Discover an informative webinar to explore the intricacies of sample size re-estimation in clinical trials and how assumptions around treatment effects, endpoint variability and practical considerations impact trial success. The planned sample size for a clinical trial involves several assumptions around expected treatment effects and endpoint variability as well as practical considerations. At the trial design stage, these assumptions may be made without highly reliable data thereby putting the success of the trial at risk.
To mitigate risk, an interim analysis with a reassessment of sample size is a practical solution. This procedure may be reasonably straightforward if there is only uncertainty about endpoint variability which typically allows for a blinded interim analysis to reassess sample size without requiring an alpha adjustment. When there is uncertainty about the effect size or there are practical reasons to intentionally plan the study, to begin with an optimistic effect size, there are unblinded approaches to inspect the treatment effect and adjust the sample size at the time of interim analysis.

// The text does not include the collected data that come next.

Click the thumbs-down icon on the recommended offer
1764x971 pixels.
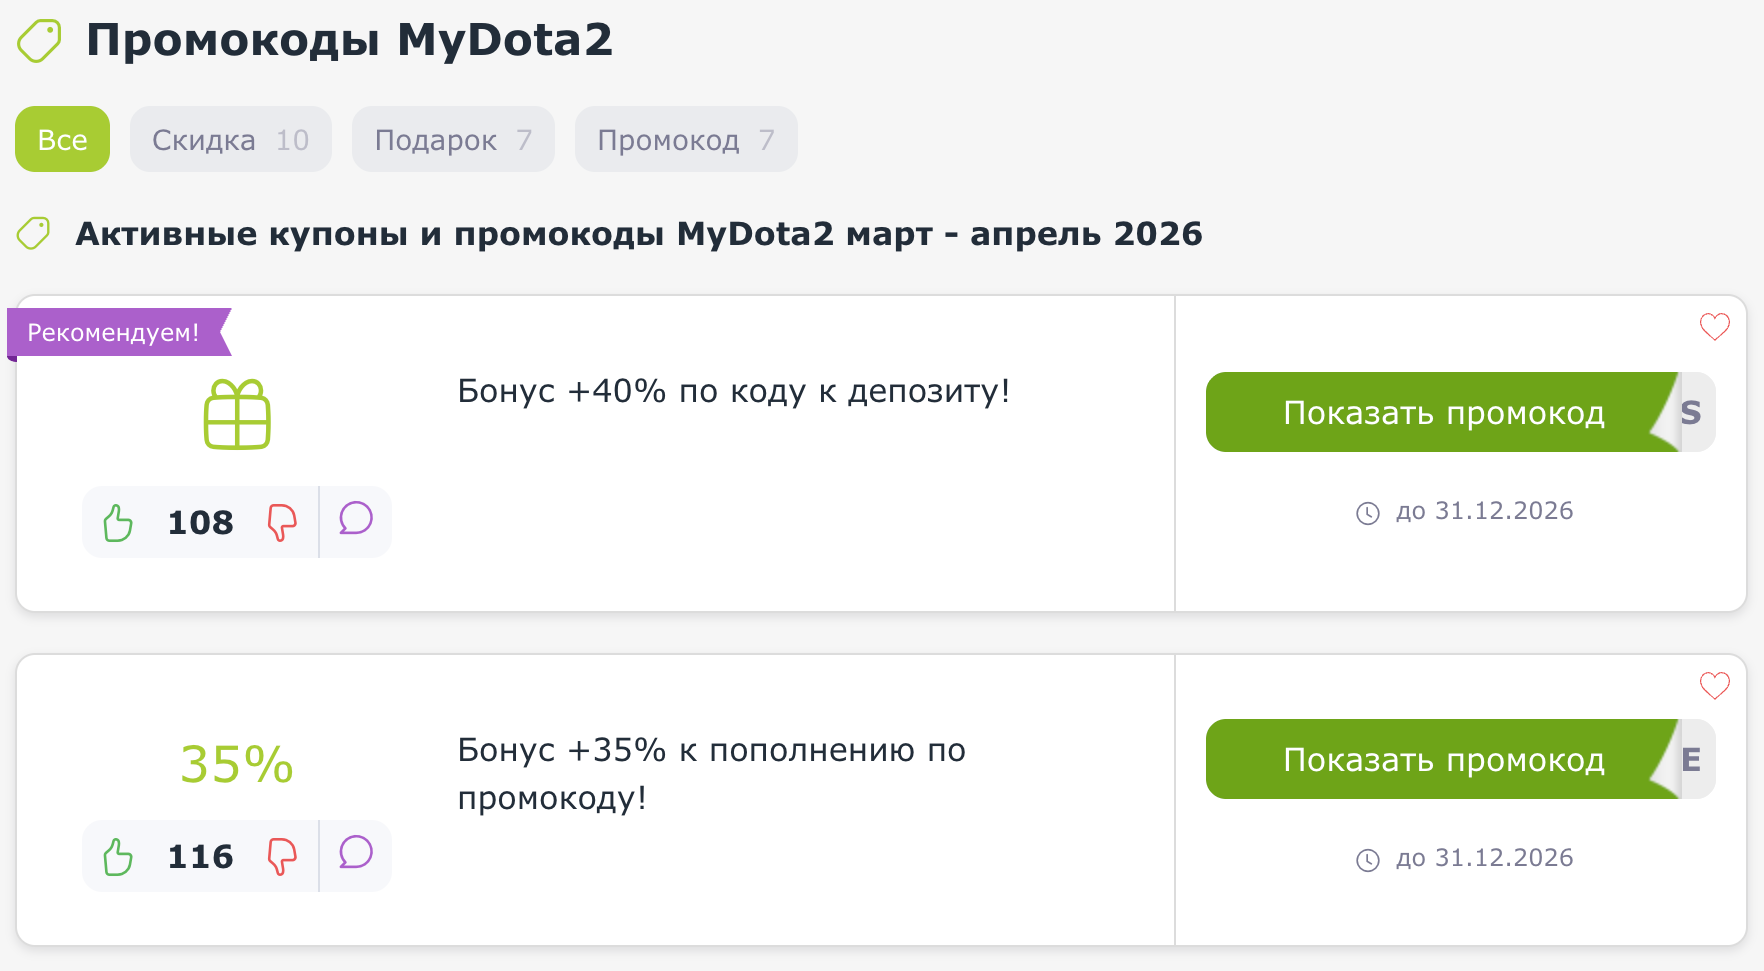click(283, 521)
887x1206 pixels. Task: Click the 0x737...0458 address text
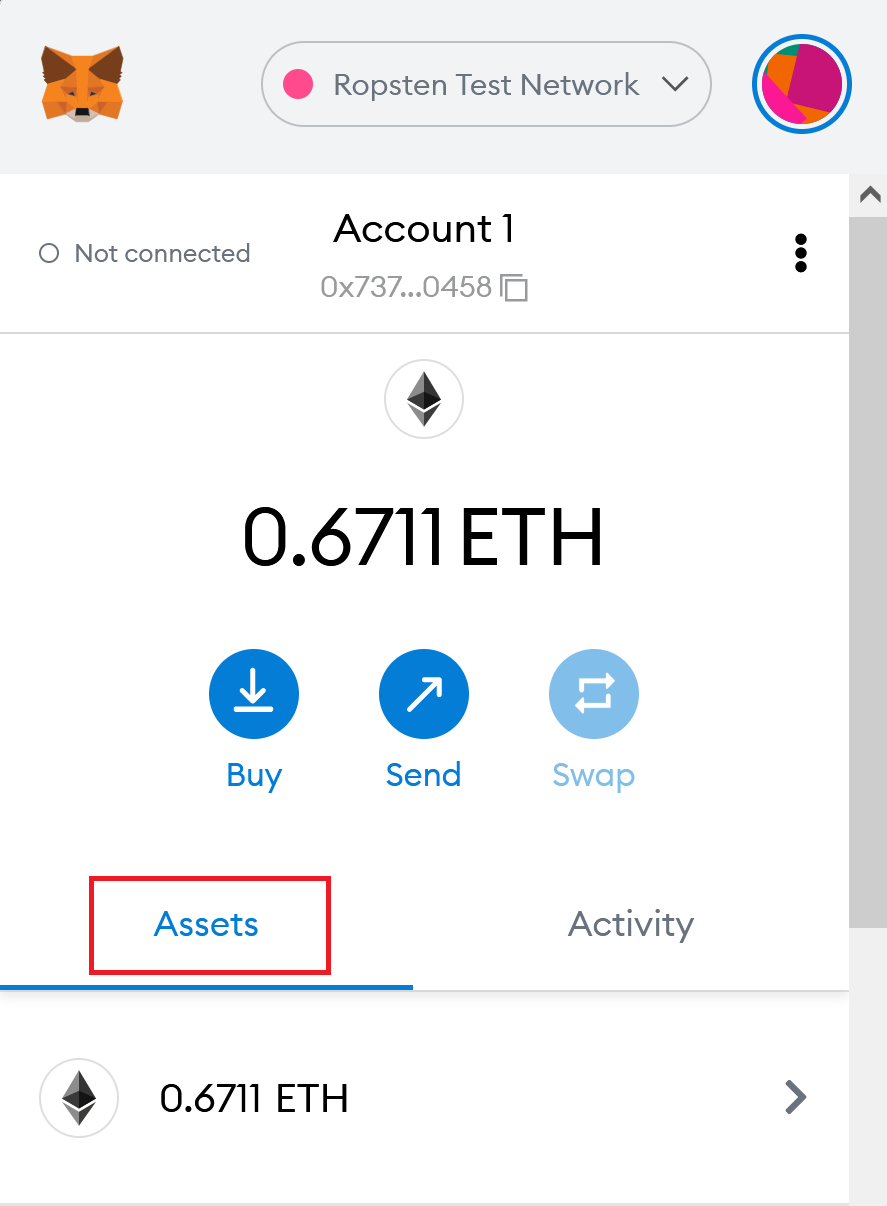tap(406, 288)
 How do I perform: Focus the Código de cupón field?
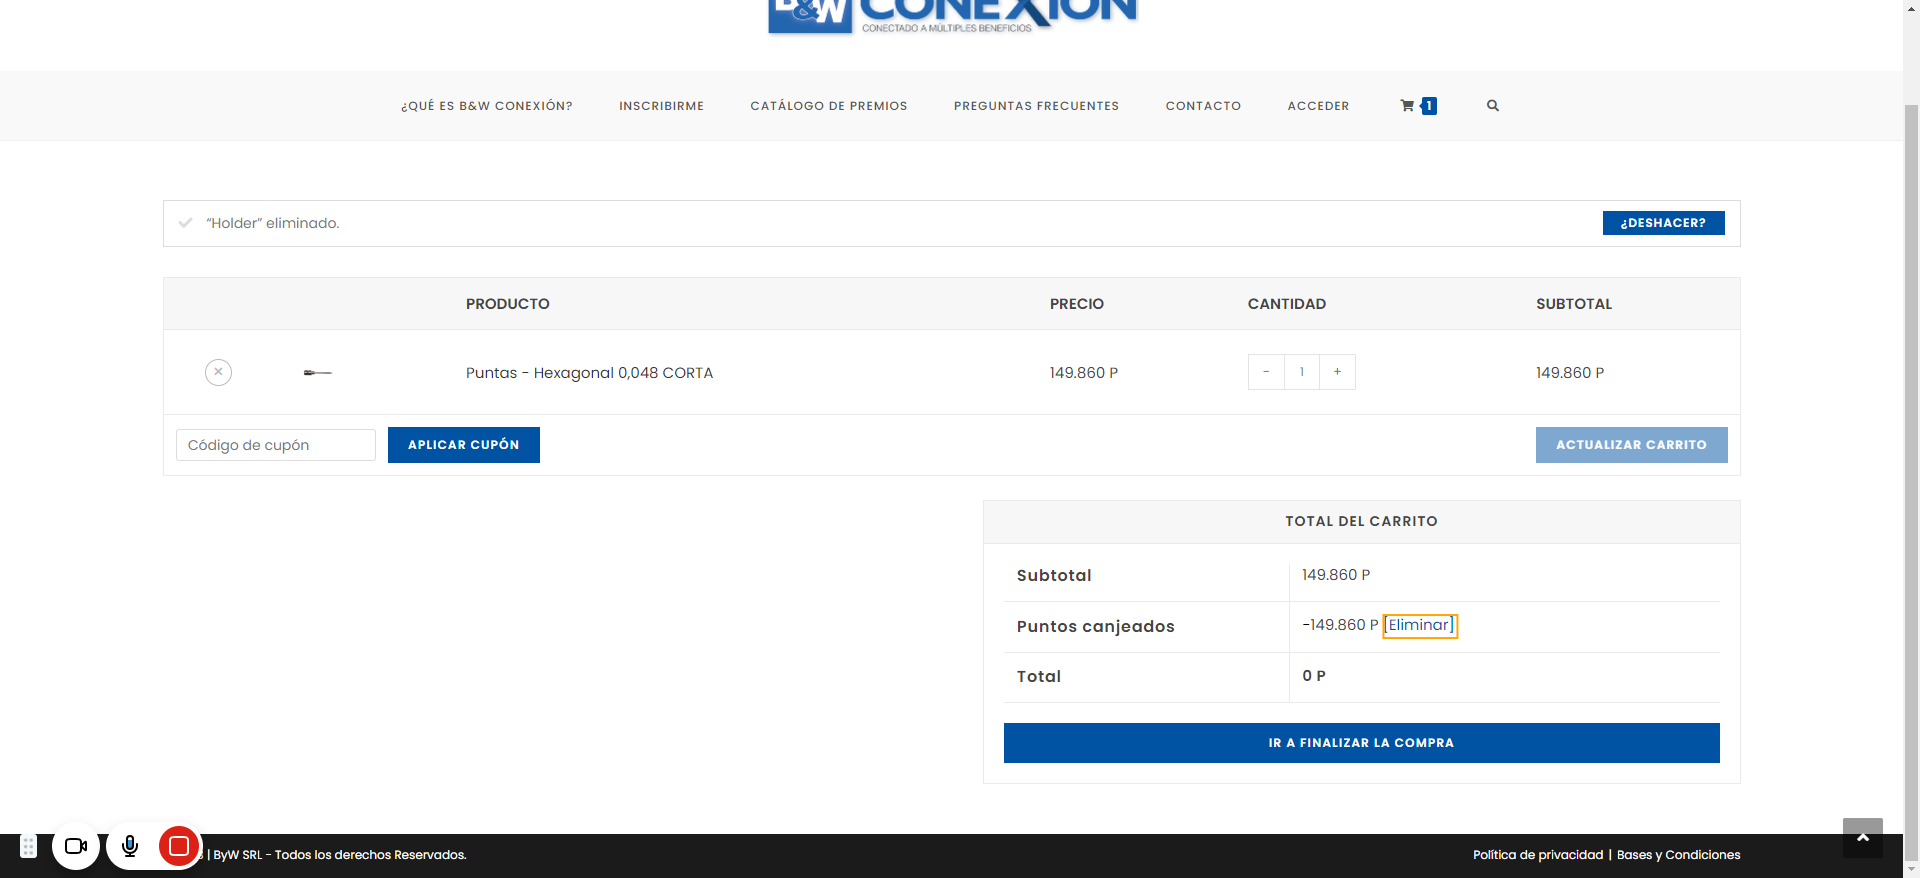point(276,445)

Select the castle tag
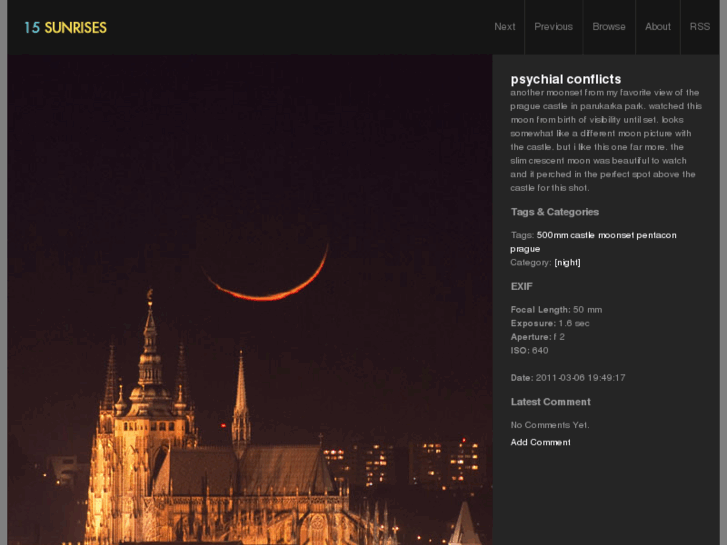click(x=582, y=235)
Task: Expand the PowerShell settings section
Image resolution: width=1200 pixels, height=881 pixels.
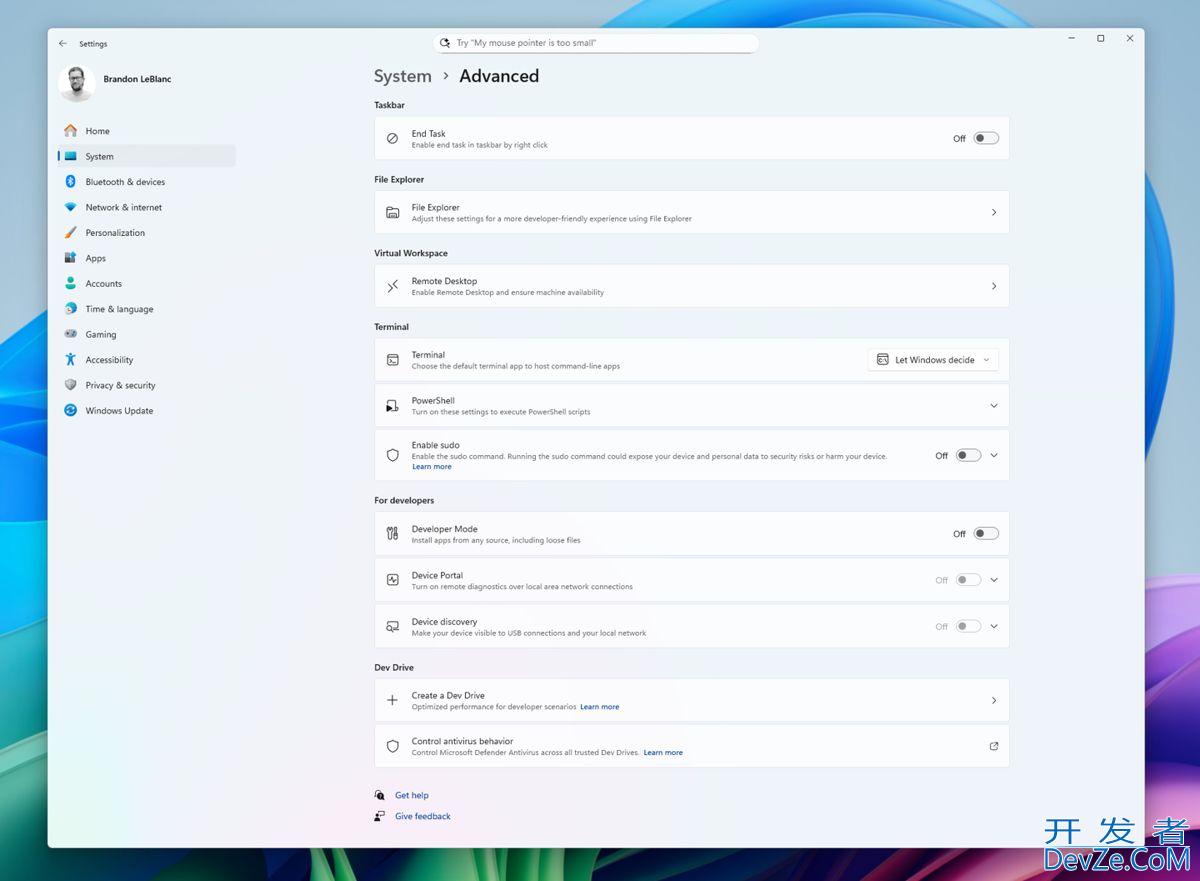Action: pos(993,406)
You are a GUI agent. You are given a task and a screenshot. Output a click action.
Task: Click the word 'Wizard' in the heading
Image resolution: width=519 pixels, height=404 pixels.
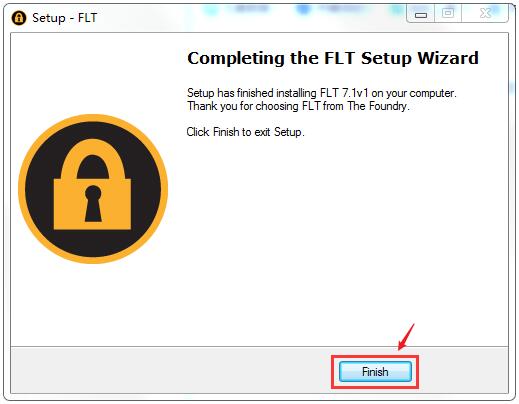pyautogui.click(x=448, y=58)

Register for this webinar for a comprehensive exploration of sample size re-estimation and the regulatory considerations in the dynamic landscape of clinical research.
Who Should Attend?
This webinar will appeal to VPs, Directors, Managers, Department Heads and operational staff working within:
- Clinical research
- Clinical operations
- Biostatistics and data science
- Project management
- Regulatory affairs
- Medical affairs
- Medical writing
- Research and development
What You Will Learn
Attendees will gain insights into:
- Approaches using blinded sample size re-estimation
- Approaches using unblinded sample size re-estimation, including the constrained promising zone approach
- How and when to apply these approaches in clinical trial development
- Regulatory considerations
Lori Davis, PhD
Senior Director, Biostatistics Consulting
Dr. Lori Davis has more than 20 years of professional experience in biostatistics. In her current position as Senior Director of Biostatistics Consulting at Allucent, she is responsible for the internal development of biostatistical methodology as well as client involvement providing consulting for scientific strategy toward clinical trial design, execution and reporting. She is also responsible for regulatory body interactions on an ongoing basis for her clients.
Dr. Davis has developed effective leadership in directing biostatistical strategies across an array of therapeutic areas and indications. She particularly enjoys working closely with her clients and aims to become an integral part of ‘the team’. Lori holds a PhD in Biostatistics from the University of Toronto and an MSc in Mathematics and Statistics from Queen’s University.
Vanessa Beddo
Vice President, Biostatistical Consulting
Vanessa Beddo regularly provides innovative and complex study design solutions in support of efficiently navigated regulatory paths, building on her 15+ years of experience in clinical trial design and analysis. As VP of Biostatistical Consulting at Allucent, she is also responsible for regulatory body interactions on an ongoing basis throughout program lifecycles on behalf of her clients. Prior to this role, Dr. Beddo served in various management positions involving oversight of statistical/programming staff and leadership with respect to departmental initiatives, processes, and training. Her expertise also includes clinical development of pharmaceuticals and biologics, having served as the lead statistician on Phase I-IV clinical trials and drug submissions leading to successful drug approvals.